Este bloque de siete comunidades —seis de ellas gobernadas por el Partido Popular— denuncia que el Ministerio utiliza la vía reglamentaria para endurecer las condiciones de las concesiones en el litoral. Se trata de un asunto crítico que afecta a miles de viviendas, hoteles, industrias y negocios situados en el dominio público marítimo-terrestre. Las autonomías temen que, bajo criterios de protección ambiental mal entendidos, se acabe con actividades económicas históricas que son el motor de muchas zonas costeras, especialmente en territorios con gran peso pesquero como Galicia o turístico como Baleares y Canarias.

La estrategia de Galicia y sus socios se apoya en una idea central: la diversidad. Vázquez subrayó en Valencia que no es razonable aplicar las mismas reglas a una ría gallega, con su dispersión poblacional y su dependencia del marisqueo, que a una playa del Mediterráneo o a los acantilados de las islas Canarias. El bloque denuncia que el Ministerio legisla «desde los despachos de Madrid» sin tener en cuenta que las comunidades autónomas son las que mejor conocen su terreno.

Este argumento ha ganado fuerza desde que Galicia asumió, el pasado 1 de julio, las competencias plenas de gestión sobre su costa. Aunque la propiedad del terreno sigue siendo del Estado, la Xunta es ahora la que tramita los permisos y expedientes. Al presentar su modelo como un éxito de «agilidad y cercanía», Galicia intenta demostrar que la descentralización de la gestión costera no solo es posible, sino más eficiente.

Otro punto grande de discrepancia es la existencia de un dictamen motivado de la Unión Europea que insta a España a actualizar su normativa de costas. La Xunta ha utilizado este documento para reforzar su posición, asegurando que Bruselas exige cambios de calado que no pueden resolverse con un simple parche reglamentario. Además, la conselleira denunció que el Gobierno central conocía este dictamen desde diciembre de 2024 y que «ocultó» su contenido a las comunidades autónomas hasta hace apenas unos días.

Para las comunidades del PP y Canarias, este retraso en la comunicación es una prueba de la «falta de lealtad institucional» del Ministerio. Sostienen que el Ejecutivo central ha intentado ganar tiempo para avanzar en su reforma del reglamento antes de que las autonomías pudieran organizarse y utilizar el dictamen europeo como argumento legal en su contra.

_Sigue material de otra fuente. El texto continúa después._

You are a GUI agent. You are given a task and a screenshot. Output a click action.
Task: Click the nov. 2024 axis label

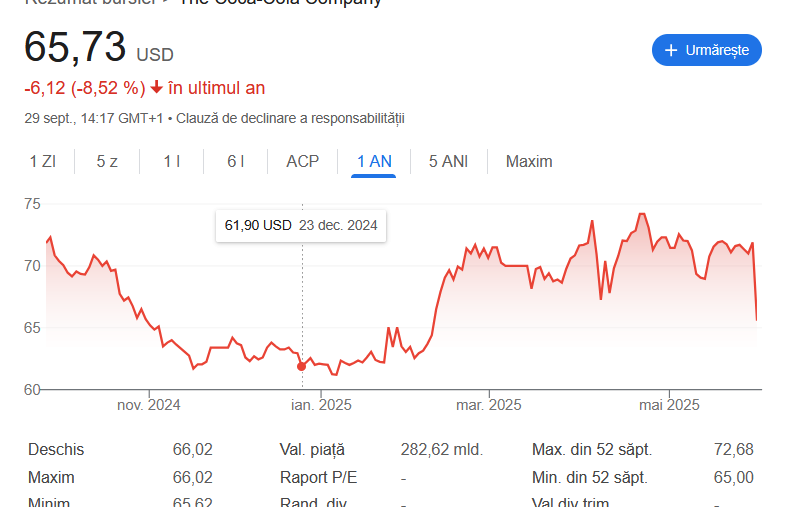149,405
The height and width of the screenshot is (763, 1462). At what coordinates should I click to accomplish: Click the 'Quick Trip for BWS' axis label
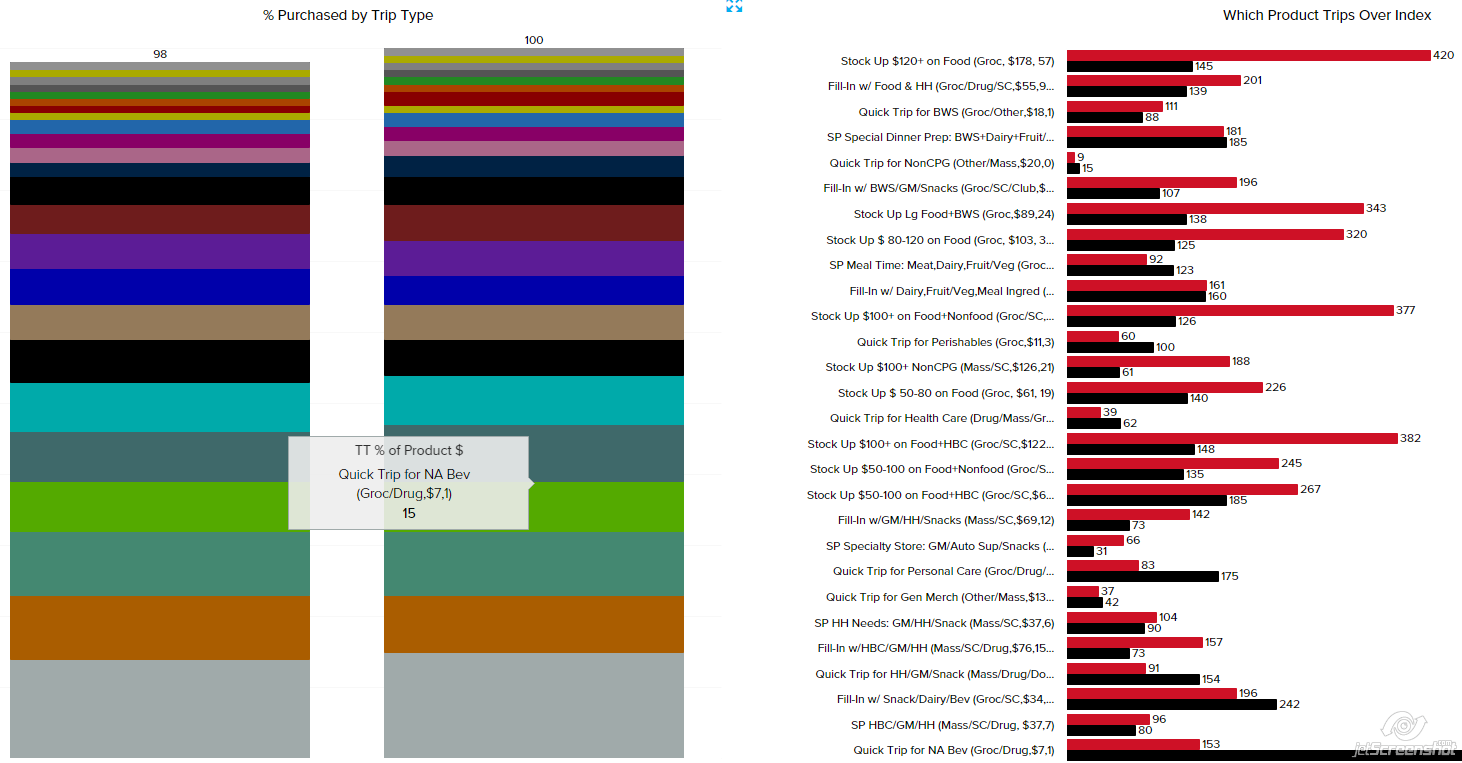click(x=955, y=112)
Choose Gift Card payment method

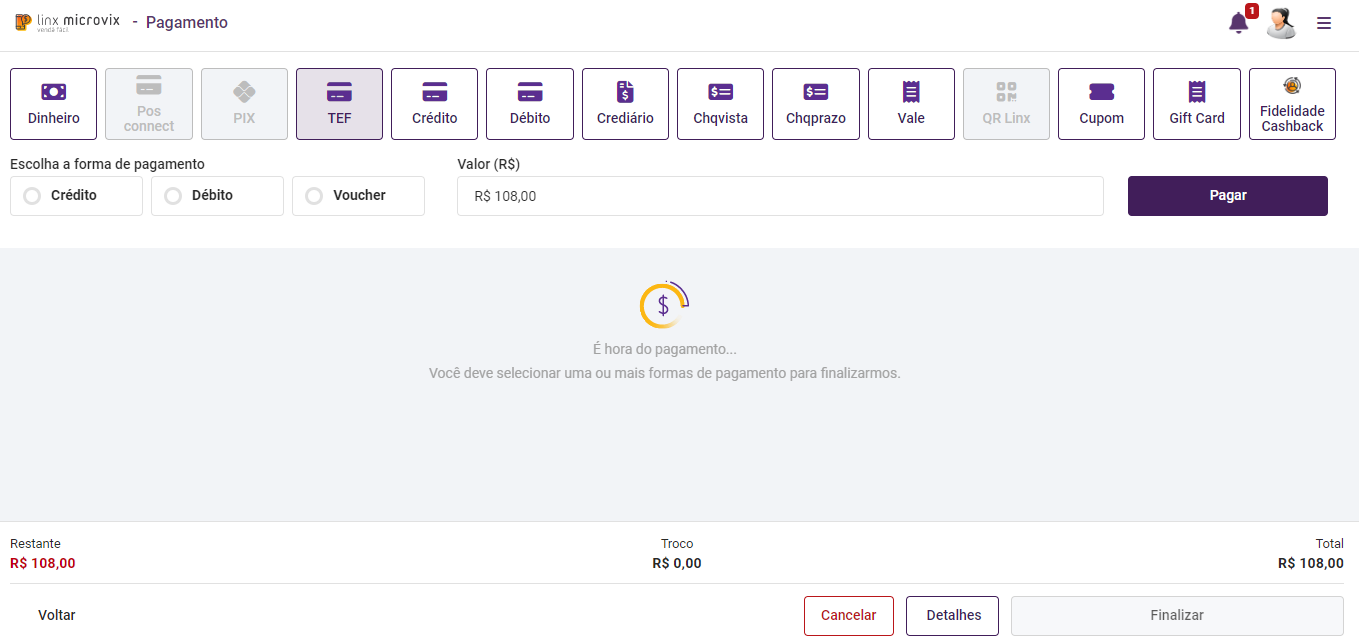(x=1196, y=104)
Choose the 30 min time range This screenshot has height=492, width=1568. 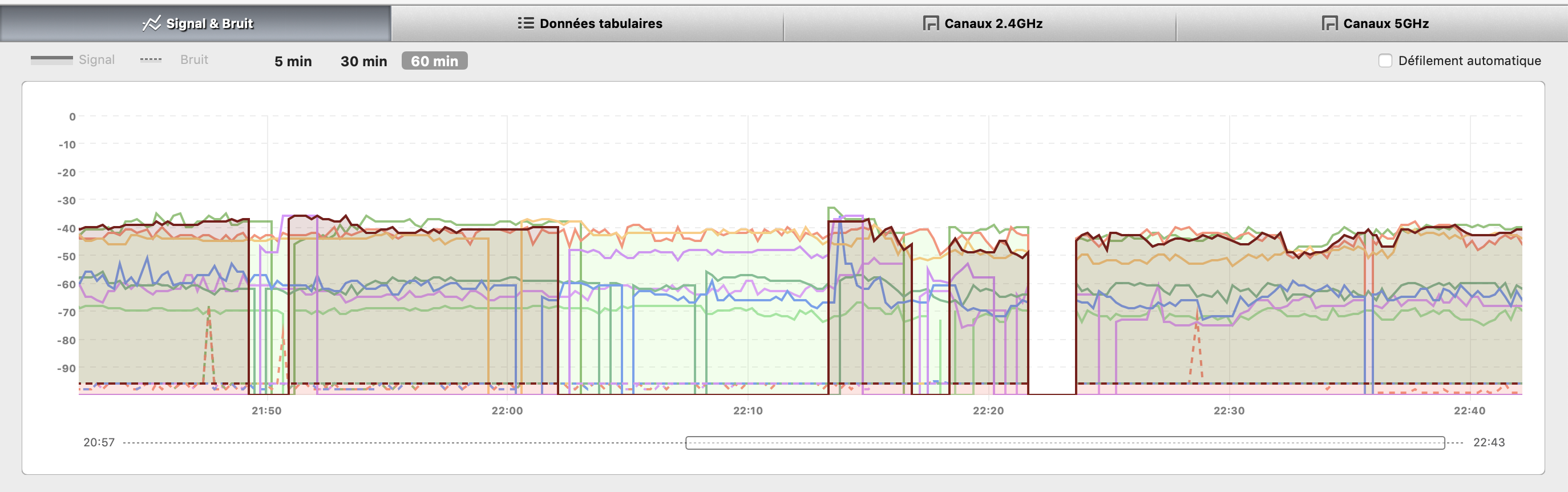(363, 61)
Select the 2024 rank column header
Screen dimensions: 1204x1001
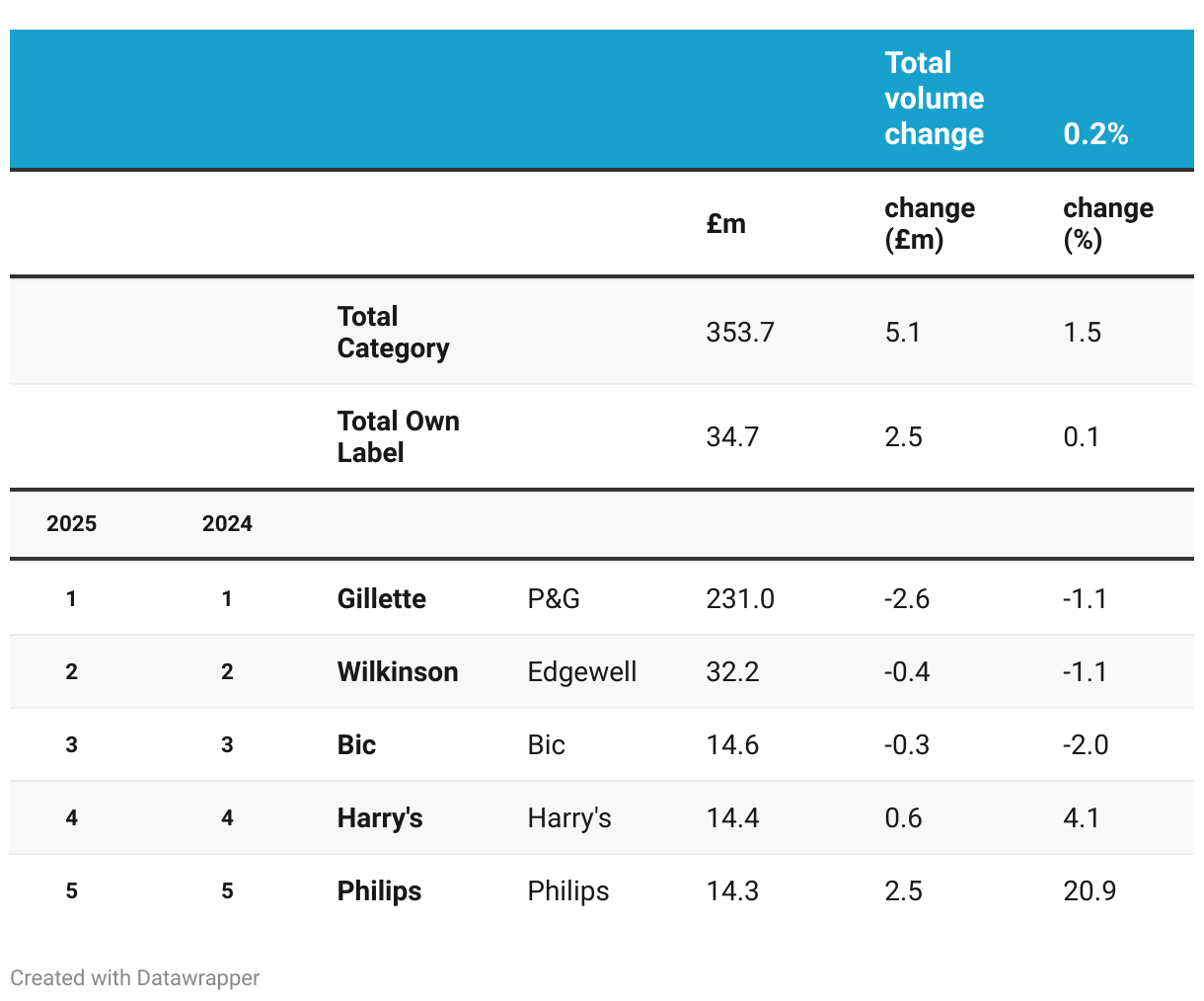[227, 524]
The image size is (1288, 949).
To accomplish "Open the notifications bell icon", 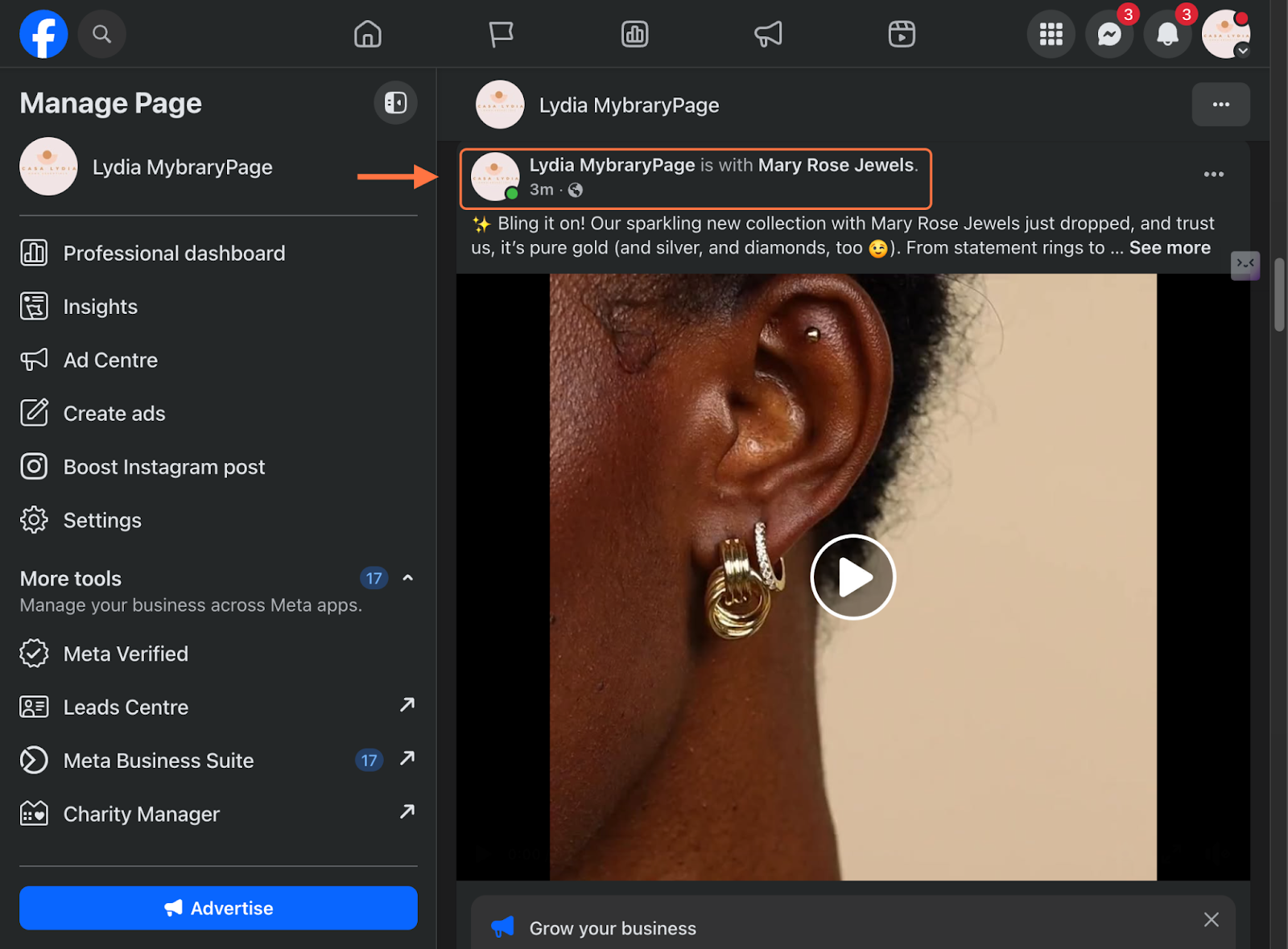I will click(1167, 35).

La cumbre concluyó con la firma de un manifiesto conjunto en el que las siete comunidades exigen una reunión urgente con la ministra Sara Aagesen. El documento es un aviso político claro: este bloque de autonomías no aceptará cambios impuestos sin negociación previa. Piden seguridad jurídica para los usuarios de la costa, respeto a las competencias autonómicas y una ley que armonice la defensa del litoral con el desarrollo sostenible.